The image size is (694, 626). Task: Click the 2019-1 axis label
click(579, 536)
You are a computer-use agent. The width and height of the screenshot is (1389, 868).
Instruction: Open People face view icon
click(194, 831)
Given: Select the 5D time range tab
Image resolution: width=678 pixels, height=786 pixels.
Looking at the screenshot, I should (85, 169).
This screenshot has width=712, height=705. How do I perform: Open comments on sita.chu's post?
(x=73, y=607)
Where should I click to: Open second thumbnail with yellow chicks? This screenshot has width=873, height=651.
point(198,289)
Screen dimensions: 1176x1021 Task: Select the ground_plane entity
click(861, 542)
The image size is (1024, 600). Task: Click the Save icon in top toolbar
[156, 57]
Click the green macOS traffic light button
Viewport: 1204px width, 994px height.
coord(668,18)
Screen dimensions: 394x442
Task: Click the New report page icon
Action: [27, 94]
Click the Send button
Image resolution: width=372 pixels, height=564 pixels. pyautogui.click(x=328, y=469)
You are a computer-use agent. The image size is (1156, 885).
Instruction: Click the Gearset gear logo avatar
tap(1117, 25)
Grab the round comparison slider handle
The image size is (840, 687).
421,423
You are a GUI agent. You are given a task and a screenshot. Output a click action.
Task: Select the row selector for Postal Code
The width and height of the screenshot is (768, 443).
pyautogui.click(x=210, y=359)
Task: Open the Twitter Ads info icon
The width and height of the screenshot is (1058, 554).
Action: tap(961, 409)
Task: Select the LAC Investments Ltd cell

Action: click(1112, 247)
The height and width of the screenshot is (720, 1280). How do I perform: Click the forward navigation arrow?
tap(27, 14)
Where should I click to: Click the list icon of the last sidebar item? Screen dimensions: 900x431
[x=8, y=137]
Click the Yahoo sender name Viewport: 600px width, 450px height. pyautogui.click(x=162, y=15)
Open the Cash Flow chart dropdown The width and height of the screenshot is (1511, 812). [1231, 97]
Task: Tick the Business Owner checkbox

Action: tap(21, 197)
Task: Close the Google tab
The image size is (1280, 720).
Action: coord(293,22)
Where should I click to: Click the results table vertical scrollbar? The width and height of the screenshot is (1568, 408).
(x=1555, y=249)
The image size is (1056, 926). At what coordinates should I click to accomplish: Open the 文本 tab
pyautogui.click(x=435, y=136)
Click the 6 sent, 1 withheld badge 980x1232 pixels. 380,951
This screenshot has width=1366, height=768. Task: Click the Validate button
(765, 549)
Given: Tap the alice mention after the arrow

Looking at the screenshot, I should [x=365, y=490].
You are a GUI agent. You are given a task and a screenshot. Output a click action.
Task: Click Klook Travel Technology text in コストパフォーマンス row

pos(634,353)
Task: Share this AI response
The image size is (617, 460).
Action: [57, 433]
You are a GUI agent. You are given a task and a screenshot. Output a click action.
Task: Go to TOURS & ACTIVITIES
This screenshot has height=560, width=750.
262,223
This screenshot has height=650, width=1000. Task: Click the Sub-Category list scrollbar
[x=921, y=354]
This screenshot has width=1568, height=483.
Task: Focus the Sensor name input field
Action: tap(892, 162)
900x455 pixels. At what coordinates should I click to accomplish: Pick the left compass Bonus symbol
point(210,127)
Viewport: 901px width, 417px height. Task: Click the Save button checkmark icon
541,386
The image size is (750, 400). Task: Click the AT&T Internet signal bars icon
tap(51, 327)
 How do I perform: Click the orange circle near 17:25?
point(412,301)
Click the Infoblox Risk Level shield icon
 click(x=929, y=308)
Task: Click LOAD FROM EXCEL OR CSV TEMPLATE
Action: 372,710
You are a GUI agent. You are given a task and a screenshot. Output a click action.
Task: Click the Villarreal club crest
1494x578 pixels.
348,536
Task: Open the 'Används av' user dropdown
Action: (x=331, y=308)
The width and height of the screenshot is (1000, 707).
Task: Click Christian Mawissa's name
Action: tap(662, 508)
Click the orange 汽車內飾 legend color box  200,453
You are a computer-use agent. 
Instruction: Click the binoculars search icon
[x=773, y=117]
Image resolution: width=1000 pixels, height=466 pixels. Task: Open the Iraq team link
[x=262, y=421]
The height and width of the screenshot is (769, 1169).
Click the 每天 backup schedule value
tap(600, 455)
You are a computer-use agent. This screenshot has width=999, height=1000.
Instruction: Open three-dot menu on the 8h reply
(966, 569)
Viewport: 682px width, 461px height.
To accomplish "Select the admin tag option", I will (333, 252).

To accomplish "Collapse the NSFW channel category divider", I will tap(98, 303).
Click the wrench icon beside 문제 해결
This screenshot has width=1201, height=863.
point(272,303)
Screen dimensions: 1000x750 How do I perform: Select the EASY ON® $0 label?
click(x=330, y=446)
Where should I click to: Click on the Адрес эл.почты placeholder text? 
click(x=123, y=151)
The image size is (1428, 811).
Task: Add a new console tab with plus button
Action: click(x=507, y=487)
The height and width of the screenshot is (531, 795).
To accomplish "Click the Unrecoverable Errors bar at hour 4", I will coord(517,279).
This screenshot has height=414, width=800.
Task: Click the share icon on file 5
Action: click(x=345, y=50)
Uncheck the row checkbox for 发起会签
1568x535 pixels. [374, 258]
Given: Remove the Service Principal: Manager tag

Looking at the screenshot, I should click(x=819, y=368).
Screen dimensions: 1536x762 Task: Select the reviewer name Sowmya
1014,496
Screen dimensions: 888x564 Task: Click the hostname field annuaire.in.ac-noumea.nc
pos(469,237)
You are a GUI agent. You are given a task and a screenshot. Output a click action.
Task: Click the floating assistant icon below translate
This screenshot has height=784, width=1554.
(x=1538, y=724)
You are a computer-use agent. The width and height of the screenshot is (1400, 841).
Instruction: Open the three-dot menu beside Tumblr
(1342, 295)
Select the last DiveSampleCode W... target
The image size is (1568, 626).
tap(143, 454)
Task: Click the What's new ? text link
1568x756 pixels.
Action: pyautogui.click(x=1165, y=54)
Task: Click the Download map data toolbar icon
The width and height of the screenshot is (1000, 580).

■ **TASK PROMPT**:
Set the records above down again. Match them exactly.

■ **SOLUTION BELOW**:
The image size is (694, 626). Task: Click the 2019-1 axis label
click(579, 536)
You are a computer-use agent. The width and height of the screenshot is (1389, 868).
Instruction: Open People face view icon
click(194, 831)
Given: Select the 5D time range tab
Image resolution: width=678 pixels, height=786 pixels.
Looking at the screenshot, I should (85, 169).
This screenshot has width=712, height=705. How do I perform: Open comments on sita.chu's post?
(x=73, y=607)
Where should I click to: Open second thumbnail with yellow chicks? This screenshot has width=873, height=651.
point(198,289)
Screen dimensions: 1176x1021 Task: Select the ground_plane entity
click(861, 542)
The image size is (1024, 600). Task: Click the Save icon in top toolbar
[156, 57]
Click the green macOS traffic light button
Viewport: 1204px width, 994px height.
coord(668,18)
Screen dimensions: 394x442
Task: Click the New report page icon
Action: [27, 94]
Click the Send button
Image resolution: width=372 pixels, height=564 pixels. pyautogui.click(x=328, y=469)
You are a computer-use agent. The image size is (1156, 885).
Instruction: Click the Gearset gear logo avatar
tap(1117, 25)
Grab the round comparison slider handle
The image size is (840, 687).
421,423
You are a GUI agent. You are given a task and a screenshot. Output a click action.
Task: Select the row selector for Postal Code
The width and height of the screenshot is (768, 443).
pyautogui.click(x=210, y=359)
Task: Open the Twitter Ads info icon
The width and height of the screenshot is (1058, 554).
Action: tap(961, 409)
Task: Select the LAC Investments Ltd cell

Action: click(1112, 247)
The height and width of the screenshot is (720, 1280). How do I perform: Click the forward navigation arrow?
tap(27, 14)
Where should I click to: Click the list icon of the last sidebar item? Screen dimensions: 900x431
[x=8, y=137]
Click the Yahoo sender name Viewport: 600px width, 450px height. pyautogui.click(x=162, y=15)
Open the Cash Flow chart dropdown The width and height of the screenshot is (1511, 812). [1231, 97]
Task: Tick the Business Owner checkbox

Action: tap(21, 197)
Task: Close the Google tab
The image size is (1280, 720).
Action: coord(293,22)
Where should I click to: Click the results table vertical scrollbar? The width and height of the screenshot is (1568, 408).
(x=1555, y=249)
The image size is (1056, 926). At what coordinates should I click to accomplish: Open the 文本 tab
pyautogui.click(x=435, y=136)
Click the 6 sent, 1 withheld badge 980x1232 pixels. 380,951
This screenshot has width=1366, height=768. Task: Click the Validate button
(765, 549)
Given: Tap the alice mention after the arrow

Looking at the screenshot, I should [x=365, y=490].
You are a GUI agent. You are given a task and a screenshot. Output a click action.
Task: Click Klook Travel Technology text in コストパフォーマンス row

pos(634,353)
Task: Share this AI response
The image size is (617, 460).
Action: [57, 433]
You are a GUI agent. You are given a task and a screenshot. Output a click action.
Task: Go to TOURS & ACTIVITIES
This screenshot has height=560, width=750.
262,223
This screenshot has height=650, width=1000. Task: Click the Sub-Category list scrollbar
[x=921, y=354]
This screenshot has width=1568, height=483.
Task: Focus the Sensor name input field
Action: tap(892, 162)
900x455 pixels. At what coordinates should I click to accomplish: Pick the left compass Bonus symbol
point(210,127)
Viewport: 901px width, 417px height. Task: Click the Save button checkmark icon
541,386
The image size is (750, 400). Task: Click the AT&T Internet signal bars icon
tap(51, 327)
 How do I perform: Click the orange circle near 17:25?
point(412,301)
Click the Infoblox Risk Level shield icon
 click(x=929, y=308)
Task: Click LOAD FROM EXCEL OR CSV TEMPLATE
Action: 372,710
You are a GUI agent. You are given a task and a screenshot. Output a click action.
Task: Click the Villarreal club crest
1494x578 pixels.
348,536
Task: Open the 'Används av' user dropdown
Action: (x=331, y=308)
The width and height of the screenshot is (1000, 707).
Task: Click Christian Mawissa's name
Action: tap(662, 508)
Click the orange 汽車內飾 legend color box  200,453
You are a computer-use agent. 
Instruction: Click the binoculars search icon
[x=773, y=117]
Image resolution: width=1000 pixels, height=466 pixels. Task: Open the Iraq team link
[x=262, y=421]
The height and width of the screenshot is (769, 1169).
Click the 每天 backup schedule value
tap(600, 455)
You are a computer-use agent. This screenshot has width=999, height=1000.
Instruction: Open three-dot menu on the 8h reply
(966, 569)
Viewport: 682px width, 461px height.
To accomplish "Select the admin tag option", I will (333, 252).

To accomplish "Collapse the NSFW channel category divider", I will tap(98, 303).
Click the wrench icon beside 문제 해결
This screenshot has width=1201, height=863.
point(272,303)
Screen dimensions: 1000x750 How do I perform: Select the EASY ON® $0 label?
click(x=330, y=446)
Where should I click to: Click on the Адрес эл.почты placeholder text? 
click(x=123, y=151)
The image size is (1428, 811).
Task: Add a new console tab with plus button
Action: click(x=507, y=487)
The height and width of the screenshot is (531, 795).
To accomplish "Click the Unrecoverable Errors bar at hour 4", I will coord(517,279).
This screenshot has height=414, width=800.
Task: Click the share icon on file 5
Action: click(x=345, y=50)
Uncheck the row checkbox for 发起会签
1568x535 pixels. [374, 258]
Given: Remove the Service Principal: Manager tag

Looking at the screenshot, I should click(x=819, y=368).
Screen dimensions: 1536x762 Task: Select the reviewer name Sowmya
1014,496
Screen dimensions: 888x564 Task: Click the hostname field annuaire.in.ac-noumea.nc
pos(469,237)
You are a GUI agent. You are given a task and a screenshot. Output a click action.
Task: Click the floating assistant icon below translate
This screenshot has height=784, width=1554.
(x=1538, y=724)
You are a computer-use agent. The width and height of the screenshot is (1400, 841).
Instruction: Open the three-dot menu beside Tumblr
(1342, 295)
Select the last DiveSampleCode W... target
The image size is (1568, 626).
tap(143, 454)
Task: Click the What's new ? text link
1568x756 pixels.
Action: pyautogui.click(x=1165, y=54)
Task: Click the Download map data toolbar icon
The width and height of the screenshot is (1000, 580).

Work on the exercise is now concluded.